This blog was originally published on the AICPA’s subsidiary, CPA.com website. Maribel is a member of the Advisory Board for CPA.com and the AICPA Digital CPA Conference. As an advisory board member, Maribel helps empower CPAs and businesses for the digital age.


Attending the CPA.com and AICPA’s first Digital CPA Conference at the end of 2012 was a huge “Aha!” moment for me.   For years I knew that technology was advancing rapidly and that the processes we were using to service our clients could be replaced with much more efficient workflows.  During our internal team meetings we discussed increasing the efficiency of our processing of transactions to allow us to focus on being our clients’ advisors.  The Digital CPA Conference provided the context and platforms I thought existed but did not know how to bring together.  We jumped in the digital bandwagon and started the process of becoming a digital CPA firm.  This was over 18 months ago and even though we’ve come a long way, we have encountered several expected and unexpected challenges along the way.

Our first mistake was not being clear and specific about how these changes would affect each staff member. 

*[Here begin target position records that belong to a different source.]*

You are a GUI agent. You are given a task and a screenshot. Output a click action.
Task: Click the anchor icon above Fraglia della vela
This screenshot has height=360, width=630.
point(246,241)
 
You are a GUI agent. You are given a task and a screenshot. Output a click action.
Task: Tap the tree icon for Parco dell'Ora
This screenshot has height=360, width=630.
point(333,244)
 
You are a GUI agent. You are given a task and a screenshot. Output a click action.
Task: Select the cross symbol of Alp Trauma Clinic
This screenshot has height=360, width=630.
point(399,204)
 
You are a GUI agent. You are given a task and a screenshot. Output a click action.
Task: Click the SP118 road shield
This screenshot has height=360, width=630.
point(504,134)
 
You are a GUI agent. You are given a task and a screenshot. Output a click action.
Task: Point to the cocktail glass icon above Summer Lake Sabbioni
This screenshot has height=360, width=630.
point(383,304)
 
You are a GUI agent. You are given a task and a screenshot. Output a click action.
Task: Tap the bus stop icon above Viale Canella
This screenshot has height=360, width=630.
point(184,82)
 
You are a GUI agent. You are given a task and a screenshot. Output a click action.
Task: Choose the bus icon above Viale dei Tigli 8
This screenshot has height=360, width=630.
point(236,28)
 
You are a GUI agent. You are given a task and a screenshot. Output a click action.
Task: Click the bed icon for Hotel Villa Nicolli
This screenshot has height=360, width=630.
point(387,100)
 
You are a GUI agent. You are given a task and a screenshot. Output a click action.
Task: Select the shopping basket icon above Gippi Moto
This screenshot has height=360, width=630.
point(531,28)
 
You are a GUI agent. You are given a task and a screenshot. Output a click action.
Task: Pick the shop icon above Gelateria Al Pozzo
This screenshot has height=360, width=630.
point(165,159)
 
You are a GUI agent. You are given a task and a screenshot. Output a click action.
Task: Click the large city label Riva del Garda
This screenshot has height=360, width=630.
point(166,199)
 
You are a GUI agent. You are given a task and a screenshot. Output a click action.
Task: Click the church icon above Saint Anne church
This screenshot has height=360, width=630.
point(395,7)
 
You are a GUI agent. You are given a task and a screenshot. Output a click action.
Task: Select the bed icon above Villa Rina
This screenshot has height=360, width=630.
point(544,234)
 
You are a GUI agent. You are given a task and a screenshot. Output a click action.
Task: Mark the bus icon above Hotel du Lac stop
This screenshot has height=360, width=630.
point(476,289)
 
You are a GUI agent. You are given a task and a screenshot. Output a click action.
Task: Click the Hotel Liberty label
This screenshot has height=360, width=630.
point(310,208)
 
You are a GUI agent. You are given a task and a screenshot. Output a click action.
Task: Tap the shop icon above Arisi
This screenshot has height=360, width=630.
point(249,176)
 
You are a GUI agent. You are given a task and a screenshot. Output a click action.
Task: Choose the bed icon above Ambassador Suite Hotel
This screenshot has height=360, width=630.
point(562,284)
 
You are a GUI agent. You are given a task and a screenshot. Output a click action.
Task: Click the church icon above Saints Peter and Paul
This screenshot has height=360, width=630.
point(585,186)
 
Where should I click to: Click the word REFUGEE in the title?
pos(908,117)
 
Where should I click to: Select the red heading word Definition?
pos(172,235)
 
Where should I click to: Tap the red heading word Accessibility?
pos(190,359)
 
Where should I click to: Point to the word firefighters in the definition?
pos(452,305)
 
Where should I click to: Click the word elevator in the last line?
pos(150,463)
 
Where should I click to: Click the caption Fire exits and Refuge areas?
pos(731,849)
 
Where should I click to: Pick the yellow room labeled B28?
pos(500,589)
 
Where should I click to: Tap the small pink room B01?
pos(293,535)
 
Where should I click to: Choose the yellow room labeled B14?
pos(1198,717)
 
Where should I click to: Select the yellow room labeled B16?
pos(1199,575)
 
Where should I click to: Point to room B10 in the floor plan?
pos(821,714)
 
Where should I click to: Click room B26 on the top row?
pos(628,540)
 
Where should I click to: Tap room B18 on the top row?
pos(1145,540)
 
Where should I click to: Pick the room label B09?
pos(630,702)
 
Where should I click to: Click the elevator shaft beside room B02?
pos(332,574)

Making the decision was never a challenge since I hold the highest level of decision-making in the firm.  However, I needed to quickly get the buy-in from other leaders in the firm – I need a champion to echo my excitement and sense of urgency.  We were off to a good start after attending a two-day workshop that gave us sufficient compelling reasons to move in this direction.  It was on the way back from this workshop that we discussed how this new blueprint for servicing our clients would affect staff members and company culture.  We recognized this was going to be one of our immediate expected challenges.  The unexpected challenge was the blank expressions we faced during our quarterly firm meeting after showing a very detailed power point presentation of the changes we had in mind for the firm.